For now, it seems that China has taken a decisive lead in the clean energy race. Returning to supply chains, although China is not a major producer of some of the most important critical minerals, further down the supply chain it dominates the processing and refining of these materials. China’s share of refining is around 40% for copper, 50-70% for lithium and cobalt, and as high as 90% for rare earths. Where it is not as dominant, China’s state-owned companies are looking to acquire stakes in mining companies abroad. This has been the case with cobalt mining in the DRC and Lithium in Chile, for example.
The EU now finds itself between a rock and a hard place. Its dependence on imports of fossil fuels is clear, but the same is true for critical minerals and metals needed for the use and storage of renewable energy. It is almost completely dependent on imported lithium and rare earths, while Russia has historically been a major supplier of other metals, such as aluminium, nickel and platinum. The EU is well aware of this vulnerability, but new domestic mines need up to 15 years to move through the planning, permitting and construction stages.
The world’s addiction to fossil fuels must come to an end as soon as possible…However, this transformation will not automatically lead to a better world.
The United States, under president Biden, sees geopolitical and strategic advantages in moving forward with energy system transformation. But in the short term, at least, some of the money allocated to realise risks filtering back to China. As such, political narratives around the energy transformation are often couched in language that invokes this emerging geopolitical rivalry with an increasingly powerful Chinese adversary. A competition they can only win if they “bring back” supply chains to the United States and drastically reduce their dependence on China. This, of course, is part and parcel of a widening geopolitical gap between the United States and China. One that could ultimately culminate into a clean tech Cold War.
All of this suggests that a transformation of the global energy system will not necessarily result in de-globalisation, whereby energy is largely produced and consumed locally, and independently from other countries. Rather, in the current context, it is just as likely to lead to a process of re-globalisation; with the emergence of new global supply chains and the reconfiguration of existing trade relations influenced by (energy) security considerations. Which, in turn, will lead to new challenges and opportunities for all involved.

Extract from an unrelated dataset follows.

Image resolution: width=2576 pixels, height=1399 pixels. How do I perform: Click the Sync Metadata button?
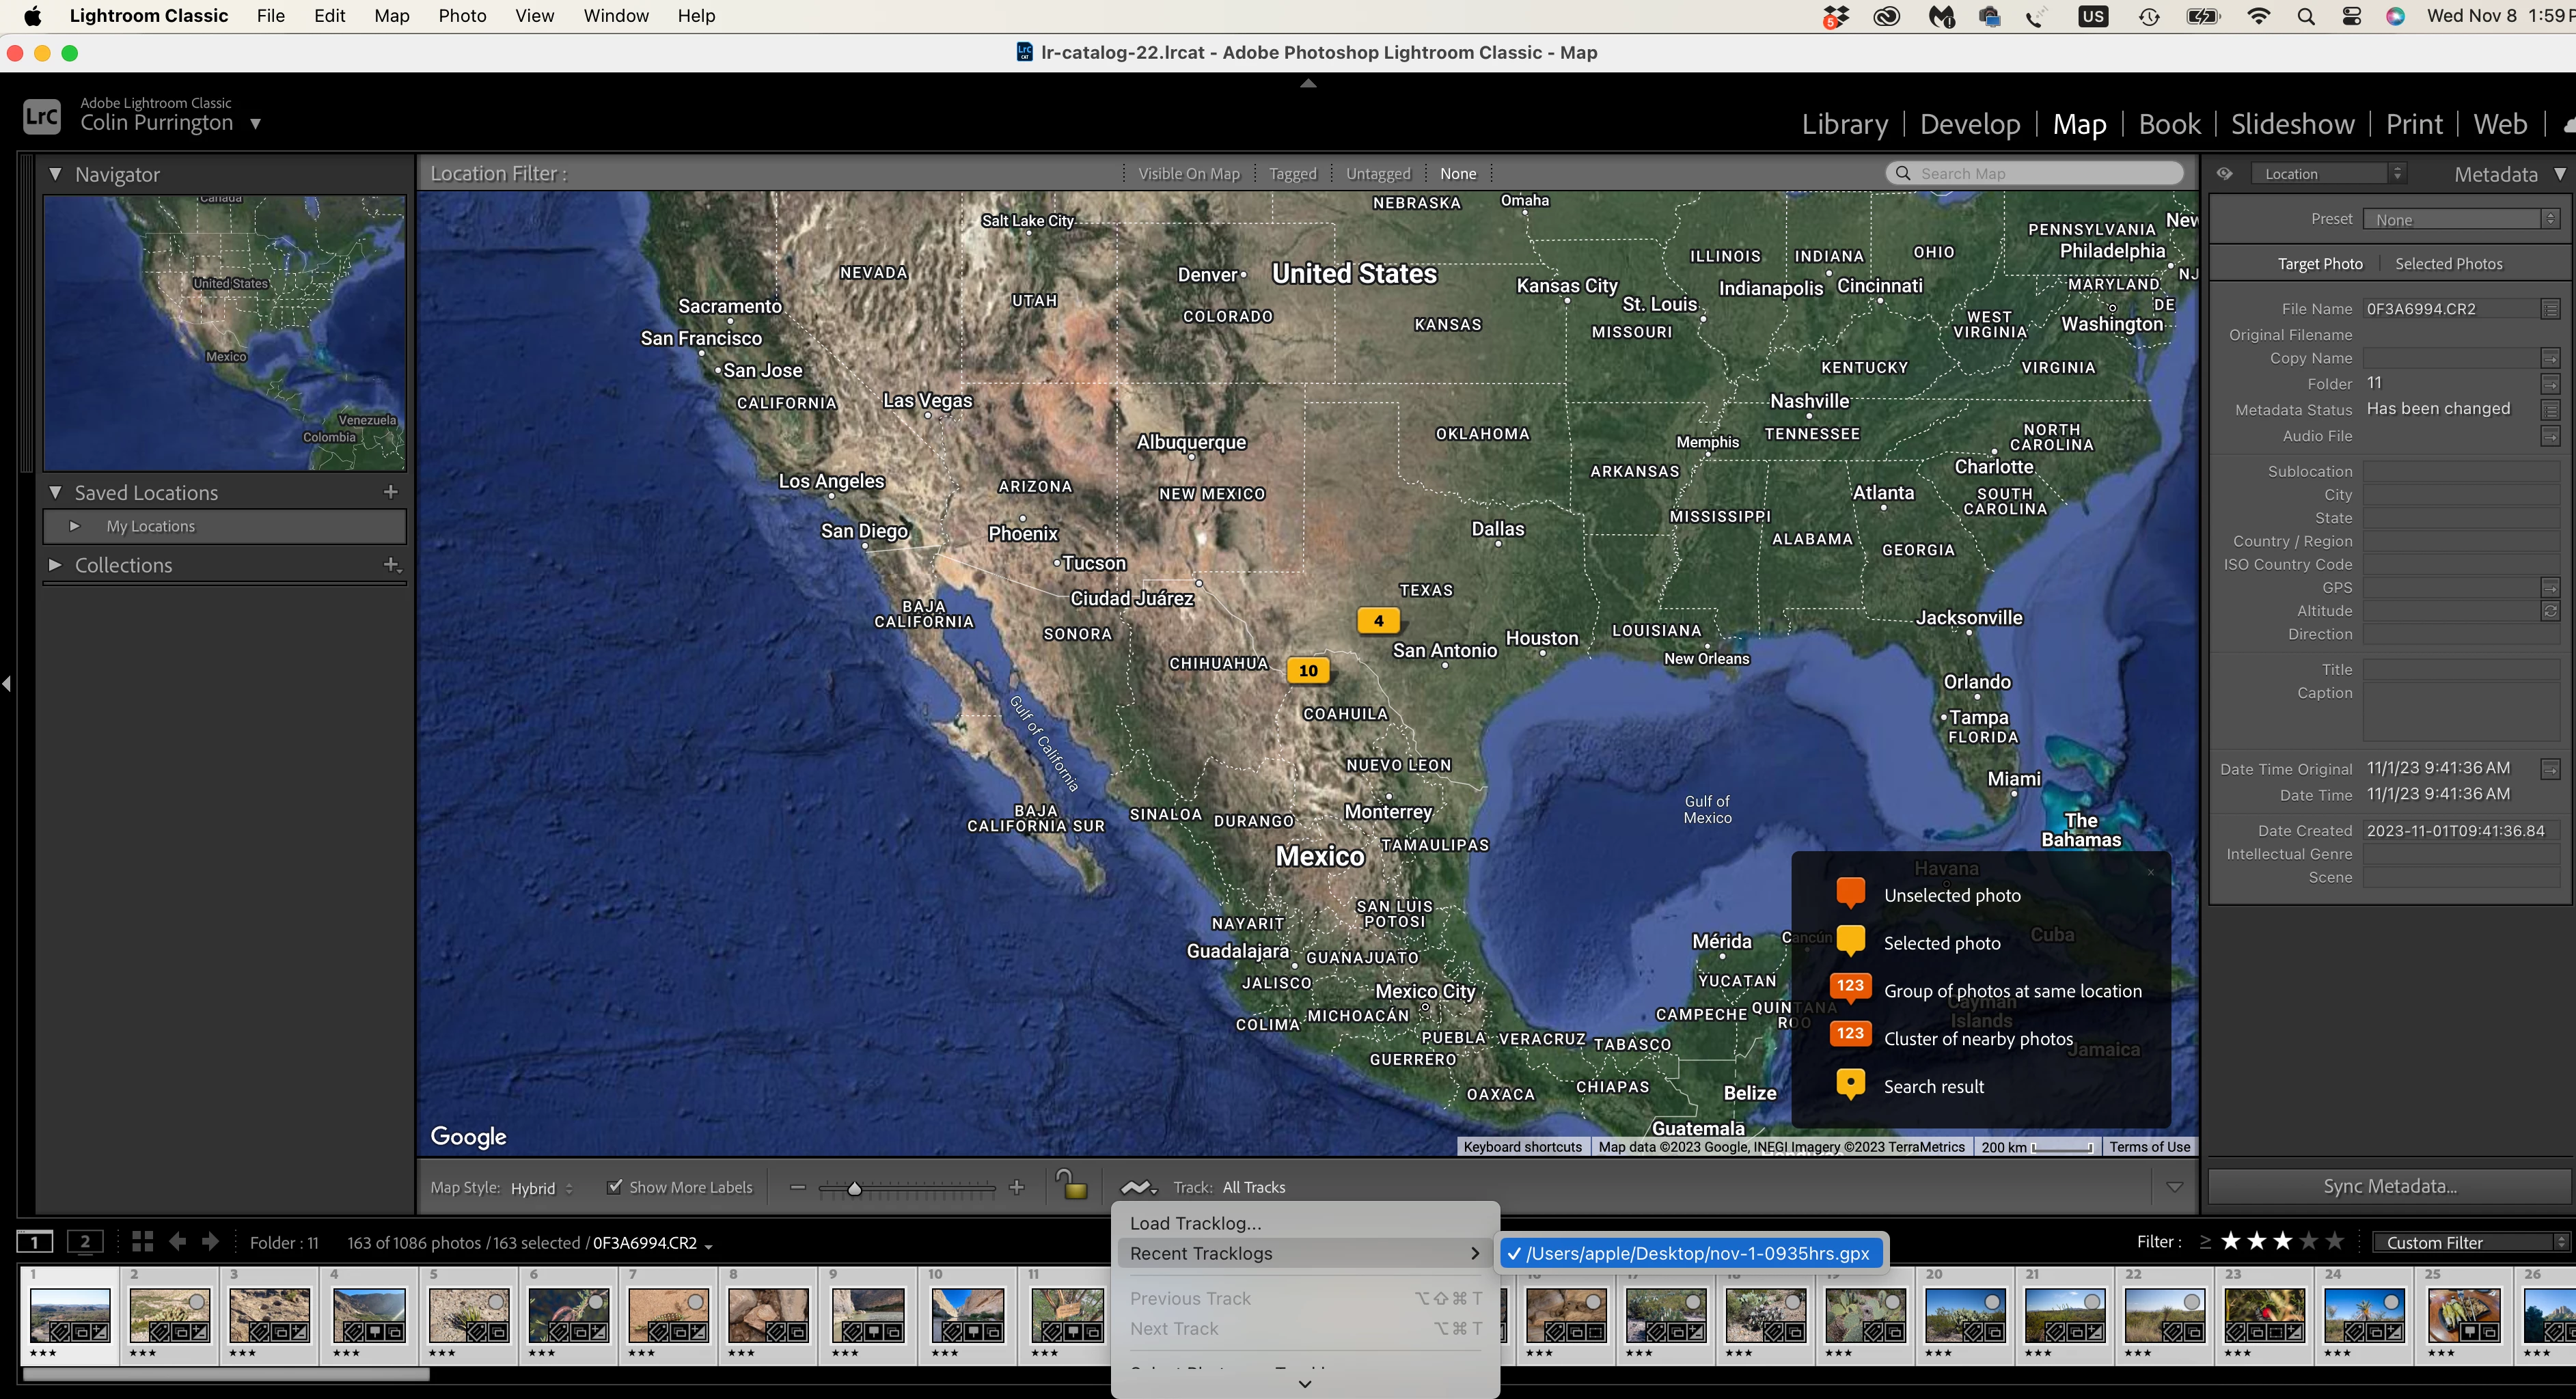coord(2390,1186)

Despite the enormous challenges that come with such a profound transformation of the core tenets of the global economy, the world’s addiction to fossil fuels must come to an end as soon as possible. After all, doing nothing leads us down a path of climate crisis, continued conflict over these resources, and dependence on petrostates. However, this transformation will not automatically lead to a better world. We will have to make uncomfortable decisions. This, in turn, will require resolve, courage and a strategic vision of a sustainable future. A future that is worth fighting for.